What's Albany's biggest surprise so far?

Paul Schwartz: My assignment is to come up with what I've been most surprised about in the early stages of training camp. Easy. I'm surprised that Kenny actually made it out to a morning practice after a night of, shall we say, intense film study of the Giants punt coverage.

Or was it a night of researching the local brews in town? Either way, seeing Kenny diligently watching the Giants work out so soon after Happy Hour ended was inspiring. What was most confounding was looking out on the field and seeing Fred Robbins lined up at nose tackle. Everyone knew that spot was the one up for grabs, the one where the Giants had many candidates but no proven answers. The company line this offseason was that in the absence of Kendrick Clancy (gone to the Cardinals) the Giants would audition three youngsters at nose tackle: Jonas Seawright, Damane Duckett and rookie Barry Cofield. Then we get to camp and Robbins is getting first crack. What gives? Wasn't Robbins the player who at this time last year was running with the third team, dropped into Tom Coughlin's doghouse after showing up overweight? Wasn't Robbins the player who two years ago was tried at nose tackle and the result was a porous run defense? Robbins isn't even a natural nose tackle; he's more comfortable as the pass-rushing defensive tackle, not the plug-the-gap run stuffer who occupies two blockers and gets none of the glory. Sure, Robbins lost 15 pounds and looks serious about staying on the field. Of course, Tom Coughlin warned that all this means is Robbins gets first crack and that nothing is guaranteed. This still ranks as a major surprise. We'll see how long it lasts.

[Dataset records]
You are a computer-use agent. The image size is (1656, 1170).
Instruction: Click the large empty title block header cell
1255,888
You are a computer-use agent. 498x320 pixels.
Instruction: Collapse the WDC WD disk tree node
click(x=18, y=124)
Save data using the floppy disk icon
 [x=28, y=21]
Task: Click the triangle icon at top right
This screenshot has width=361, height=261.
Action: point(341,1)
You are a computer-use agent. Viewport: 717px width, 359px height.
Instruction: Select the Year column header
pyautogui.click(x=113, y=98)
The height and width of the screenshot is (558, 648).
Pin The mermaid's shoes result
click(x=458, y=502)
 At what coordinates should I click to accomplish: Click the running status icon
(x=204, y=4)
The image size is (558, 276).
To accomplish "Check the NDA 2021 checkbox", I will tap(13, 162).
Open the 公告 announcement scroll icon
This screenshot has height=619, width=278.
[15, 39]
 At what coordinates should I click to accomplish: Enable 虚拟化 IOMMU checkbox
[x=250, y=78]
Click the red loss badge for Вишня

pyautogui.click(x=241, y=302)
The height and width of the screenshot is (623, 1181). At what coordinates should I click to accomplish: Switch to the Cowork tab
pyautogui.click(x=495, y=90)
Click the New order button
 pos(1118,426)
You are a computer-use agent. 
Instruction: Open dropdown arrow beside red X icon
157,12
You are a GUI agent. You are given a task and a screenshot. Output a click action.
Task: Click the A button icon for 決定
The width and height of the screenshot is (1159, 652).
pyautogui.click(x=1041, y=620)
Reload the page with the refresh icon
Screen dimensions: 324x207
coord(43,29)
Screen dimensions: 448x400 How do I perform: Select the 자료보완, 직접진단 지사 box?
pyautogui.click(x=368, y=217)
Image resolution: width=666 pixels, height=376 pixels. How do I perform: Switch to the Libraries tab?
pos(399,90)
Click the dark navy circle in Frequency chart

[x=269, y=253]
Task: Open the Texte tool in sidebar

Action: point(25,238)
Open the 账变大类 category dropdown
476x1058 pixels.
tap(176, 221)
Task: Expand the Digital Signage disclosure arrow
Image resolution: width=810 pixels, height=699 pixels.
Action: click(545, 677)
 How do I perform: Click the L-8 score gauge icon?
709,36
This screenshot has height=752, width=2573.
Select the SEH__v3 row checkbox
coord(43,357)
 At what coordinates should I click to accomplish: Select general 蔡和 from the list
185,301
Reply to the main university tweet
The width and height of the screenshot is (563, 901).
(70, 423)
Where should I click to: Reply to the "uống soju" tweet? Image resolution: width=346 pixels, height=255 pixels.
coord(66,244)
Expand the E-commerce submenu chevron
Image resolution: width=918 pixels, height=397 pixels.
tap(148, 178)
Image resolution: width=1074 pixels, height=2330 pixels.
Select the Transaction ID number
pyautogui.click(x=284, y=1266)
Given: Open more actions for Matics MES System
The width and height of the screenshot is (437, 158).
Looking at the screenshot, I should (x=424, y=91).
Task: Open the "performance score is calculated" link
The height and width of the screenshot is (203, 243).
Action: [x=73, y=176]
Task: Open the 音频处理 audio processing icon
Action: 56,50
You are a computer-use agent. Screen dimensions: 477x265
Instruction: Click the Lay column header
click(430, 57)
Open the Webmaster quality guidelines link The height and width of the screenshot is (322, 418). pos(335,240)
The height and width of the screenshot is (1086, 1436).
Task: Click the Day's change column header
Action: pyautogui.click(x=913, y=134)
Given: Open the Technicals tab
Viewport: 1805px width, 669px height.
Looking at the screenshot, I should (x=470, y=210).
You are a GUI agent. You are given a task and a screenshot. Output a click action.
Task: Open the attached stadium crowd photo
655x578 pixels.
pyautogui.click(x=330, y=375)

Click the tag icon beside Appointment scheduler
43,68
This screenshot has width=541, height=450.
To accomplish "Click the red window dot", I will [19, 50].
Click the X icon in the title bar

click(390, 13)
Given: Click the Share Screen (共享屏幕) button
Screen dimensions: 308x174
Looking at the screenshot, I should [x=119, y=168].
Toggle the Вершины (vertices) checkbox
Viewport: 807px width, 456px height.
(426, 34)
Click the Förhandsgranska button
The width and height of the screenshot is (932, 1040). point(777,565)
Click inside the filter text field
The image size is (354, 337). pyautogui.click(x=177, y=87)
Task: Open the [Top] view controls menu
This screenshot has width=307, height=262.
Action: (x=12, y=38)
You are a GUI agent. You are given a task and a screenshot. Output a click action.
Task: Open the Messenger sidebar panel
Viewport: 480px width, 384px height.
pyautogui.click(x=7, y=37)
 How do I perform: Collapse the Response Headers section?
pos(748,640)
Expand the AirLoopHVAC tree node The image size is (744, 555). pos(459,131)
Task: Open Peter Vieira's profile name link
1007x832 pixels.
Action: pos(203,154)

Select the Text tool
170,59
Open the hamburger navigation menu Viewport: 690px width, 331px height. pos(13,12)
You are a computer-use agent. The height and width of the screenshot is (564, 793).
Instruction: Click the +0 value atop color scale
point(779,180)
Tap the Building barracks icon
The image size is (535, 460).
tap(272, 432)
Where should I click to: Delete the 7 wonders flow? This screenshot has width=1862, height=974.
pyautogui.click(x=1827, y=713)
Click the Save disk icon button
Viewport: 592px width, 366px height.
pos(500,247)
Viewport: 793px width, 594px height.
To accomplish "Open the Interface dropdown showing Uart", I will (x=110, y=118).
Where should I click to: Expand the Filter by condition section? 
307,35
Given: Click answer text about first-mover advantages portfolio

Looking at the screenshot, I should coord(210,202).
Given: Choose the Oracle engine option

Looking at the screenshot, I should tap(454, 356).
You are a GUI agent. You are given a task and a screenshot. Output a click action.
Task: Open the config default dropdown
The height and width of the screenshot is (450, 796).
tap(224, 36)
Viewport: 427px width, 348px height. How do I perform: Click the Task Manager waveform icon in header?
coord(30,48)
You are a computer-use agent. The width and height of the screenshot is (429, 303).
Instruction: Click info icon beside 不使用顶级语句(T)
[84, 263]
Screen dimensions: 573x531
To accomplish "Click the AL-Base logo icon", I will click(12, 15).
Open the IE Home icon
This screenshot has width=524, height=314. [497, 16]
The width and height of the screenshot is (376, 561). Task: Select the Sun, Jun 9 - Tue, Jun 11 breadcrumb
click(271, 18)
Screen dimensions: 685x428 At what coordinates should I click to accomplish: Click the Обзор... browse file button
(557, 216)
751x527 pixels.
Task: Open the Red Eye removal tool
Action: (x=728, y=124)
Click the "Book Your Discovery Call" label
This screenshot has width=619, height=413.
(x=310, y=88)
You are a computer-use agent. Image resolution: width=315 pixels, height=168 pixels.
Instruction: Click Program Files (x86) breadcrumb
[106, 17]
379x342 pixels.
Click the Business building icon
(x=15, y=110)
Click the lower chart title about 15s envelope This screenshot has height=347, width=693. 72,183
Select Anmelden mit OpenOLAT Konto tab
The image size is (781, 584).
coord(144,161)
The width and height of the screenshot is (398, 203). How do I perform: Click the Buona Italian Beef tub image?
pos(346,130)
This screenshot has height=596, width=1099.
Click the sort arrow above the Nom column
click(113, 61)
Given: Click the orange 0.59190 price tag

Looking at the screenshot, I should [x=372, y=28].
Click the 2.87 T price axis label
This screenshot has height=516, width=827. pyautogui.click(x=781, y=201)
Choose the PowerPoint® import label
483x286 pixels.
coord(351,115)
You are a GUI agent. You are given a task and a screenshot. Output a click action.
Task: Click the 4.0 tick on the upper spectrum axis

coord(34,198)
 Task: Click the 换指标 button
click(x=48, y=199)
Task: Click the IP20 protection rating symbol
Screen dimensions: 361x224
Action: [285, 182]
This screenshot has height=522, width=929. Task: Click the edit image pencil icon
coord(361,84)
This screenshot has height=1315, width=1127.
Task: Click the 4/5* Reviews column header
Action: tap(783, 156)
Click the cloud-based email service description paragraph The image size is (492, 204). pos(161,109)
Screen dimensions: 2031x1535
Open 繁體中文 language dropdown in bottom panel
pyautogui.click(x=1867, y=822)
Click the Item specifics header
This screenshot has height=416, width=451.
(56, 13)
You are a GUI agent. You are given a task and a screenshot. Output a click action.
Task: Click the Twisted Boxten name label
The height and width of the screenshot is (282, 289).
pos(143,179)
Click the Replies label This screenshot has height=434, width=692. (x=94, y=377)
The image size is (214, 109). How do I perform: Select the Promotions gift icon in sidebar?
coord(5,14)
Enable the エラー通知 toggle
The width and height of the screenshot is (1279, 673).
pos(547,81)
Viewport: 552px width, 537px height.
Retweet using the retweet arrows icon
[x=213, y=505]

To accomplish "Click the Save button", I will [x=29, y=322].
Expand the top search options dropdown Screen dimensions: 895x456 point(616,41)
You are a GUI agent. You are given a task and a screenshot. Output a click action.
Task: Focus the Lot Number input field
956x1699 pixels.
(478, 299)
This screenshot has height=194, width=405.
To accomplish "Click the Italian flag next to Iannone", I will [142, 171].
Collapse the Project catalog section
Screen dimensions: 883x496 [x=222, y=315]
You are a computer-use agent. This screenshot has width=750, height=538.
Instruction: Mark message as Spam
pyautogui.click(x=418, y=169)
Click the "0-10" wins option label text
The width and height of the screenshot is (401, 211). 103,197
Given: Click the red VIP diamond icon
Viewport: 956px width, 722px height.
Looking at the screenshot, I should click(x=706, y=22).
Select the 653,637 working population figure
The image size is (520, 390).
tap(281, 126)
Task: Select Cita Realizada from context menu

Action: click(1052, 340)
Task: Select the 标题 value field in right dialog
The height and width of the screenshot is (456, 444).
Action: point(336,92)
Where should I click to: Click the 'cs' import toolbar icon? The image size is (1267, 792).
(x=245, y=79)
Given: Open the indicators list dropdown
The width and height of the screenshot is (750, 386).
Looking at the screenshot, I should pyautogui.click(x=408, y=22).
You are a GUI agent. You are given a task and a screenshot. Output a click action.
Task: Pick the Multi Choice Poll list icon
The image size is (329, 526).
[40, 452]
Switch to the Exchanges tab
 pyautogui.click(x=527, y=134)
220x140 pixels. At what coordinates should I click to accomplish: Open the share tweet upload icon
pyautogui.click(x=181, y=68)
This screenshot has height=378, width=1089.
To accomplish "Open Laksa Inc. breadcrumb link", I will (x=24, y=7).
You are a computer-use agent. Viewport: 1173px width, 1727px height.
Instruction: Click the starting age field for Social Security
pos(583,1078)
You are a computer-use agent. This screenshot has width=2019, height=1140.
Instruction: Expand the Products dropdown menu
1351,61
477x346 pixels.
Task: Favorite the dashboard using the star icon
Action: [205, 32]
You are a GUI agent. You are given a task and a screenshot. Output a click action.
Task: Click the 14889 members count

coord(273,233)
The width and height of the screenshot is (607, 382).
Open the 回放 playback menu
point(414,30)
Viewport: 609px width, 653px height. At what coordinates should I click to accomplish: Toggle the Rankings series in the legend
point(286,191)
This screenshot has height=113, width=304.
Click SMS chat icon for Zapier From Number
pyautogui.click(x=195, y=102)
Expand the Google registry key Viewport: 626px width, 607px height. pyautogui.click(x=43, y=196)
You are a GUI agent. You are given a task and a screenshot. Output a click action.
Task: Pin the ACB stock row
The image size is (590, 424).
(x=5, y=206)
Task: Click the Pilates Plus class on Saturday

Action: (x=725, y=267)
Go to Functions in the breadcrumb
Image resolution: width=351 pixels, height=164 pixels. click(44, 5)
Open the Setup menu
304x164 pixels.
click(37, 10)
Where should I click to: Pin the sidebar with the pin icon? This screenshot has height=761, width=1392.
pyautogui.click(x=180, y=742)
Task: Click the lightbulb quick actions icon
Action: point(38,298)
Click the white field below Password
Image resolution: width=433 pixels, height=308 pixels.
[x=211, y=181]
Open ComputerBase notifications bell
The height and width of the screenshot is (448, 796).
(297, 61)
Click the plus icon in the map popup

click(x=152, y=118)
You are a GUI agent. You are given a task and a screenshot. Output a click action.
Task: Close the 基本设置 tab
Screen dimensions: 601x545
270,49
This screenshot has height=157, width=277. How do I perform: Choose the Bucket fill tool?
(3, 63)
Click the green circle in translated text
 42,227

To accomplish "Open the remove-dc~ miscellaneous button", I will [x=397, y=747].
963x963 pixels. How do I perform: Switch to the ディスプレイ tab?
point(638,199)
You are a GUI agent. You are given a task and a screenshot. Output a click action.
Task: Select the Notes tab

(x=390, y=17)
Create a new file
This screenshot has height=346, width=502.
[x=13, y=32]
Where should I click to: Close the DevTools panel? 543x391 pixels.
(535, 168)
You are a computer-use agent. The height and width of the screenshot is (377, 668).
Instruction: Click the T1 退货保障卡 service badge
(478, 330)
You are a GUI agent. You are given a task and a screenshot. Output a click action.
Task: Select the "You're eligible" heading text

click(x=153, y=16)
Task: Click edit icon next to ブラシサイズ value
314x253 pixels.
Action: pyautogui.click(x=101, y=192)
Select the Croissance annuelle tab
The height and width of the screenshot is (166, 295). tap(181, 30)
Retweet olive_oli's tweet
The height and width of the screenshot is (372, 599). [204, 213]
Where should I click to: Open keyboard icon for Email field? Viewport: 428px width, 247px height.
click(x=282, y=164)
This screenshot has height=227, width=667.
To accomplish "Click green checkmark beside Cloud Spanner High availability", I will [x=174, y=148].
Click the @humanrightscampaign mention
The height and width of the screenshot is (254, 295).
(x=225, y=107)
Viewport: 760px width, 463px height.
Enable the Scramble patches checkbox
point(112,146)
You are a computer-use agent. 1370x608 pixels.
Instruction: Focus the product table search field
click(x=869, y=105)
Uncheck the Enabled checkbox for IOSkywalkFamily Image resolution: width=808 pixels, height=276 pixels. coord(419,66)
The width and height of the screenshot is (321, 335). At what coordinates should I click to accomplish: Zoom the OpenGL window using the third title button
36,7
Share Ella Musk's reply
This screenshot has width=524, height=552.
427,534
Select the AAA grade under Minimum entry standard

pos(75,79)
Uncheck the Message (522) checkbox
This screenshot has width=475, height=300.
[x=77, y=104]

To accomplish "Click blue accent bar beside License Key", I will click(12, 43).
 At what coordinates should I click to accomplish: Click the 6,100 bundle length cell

## TO BE DONE
A - In the Albany training camp column above, list the three young players the Giants said they would audition at nose tackle.
B - Answer these questions from the Albany training camp column:
(i) Which team did Kendrick Clancy go to?
(ii) How many pounds did Fred Robbins lose?
(iii) Who warned that Robbins getting first crack guarantees nothing?
C - Continue the Albany training camp column from its final sentence.

## RESPONSES TO THE TASKS
A - Jonas Seawright, Damane Duckett, Barry Cofield

B -
(i) The Cardinals
(ii) 15 pounds
(iii) Tom Coughlin

C -
Ken Palmer: I guess you wanted Seawright in the starting lineup? Of course it's Robbins, as well it should be. He has the most experience and is the best candidate to play that position. Needless to say, each and every DT is supposed to be able to play the nose and the three-technique. However, we both know that means everyone but one – William Joseph, who's game obviously limits him to play only head up on the outside of a guard or inside a tackle and forces someone else (in this case, Robbins) to play out of position. Needless to say, that's hardly surprising. If you've been watching – instead of worrying about my whereabouts in God-forsaken Albany – you'd realize that the Giants offense jumped right out of the gate and has been humming since the get-go. Before Jeremy Shockey and Plaxico Burress got banged up, the Giants O looked well ahead of its counterparts. We all knew that all 11 offensive starters were returning, but it's been extremely surprising exactly how well they've started.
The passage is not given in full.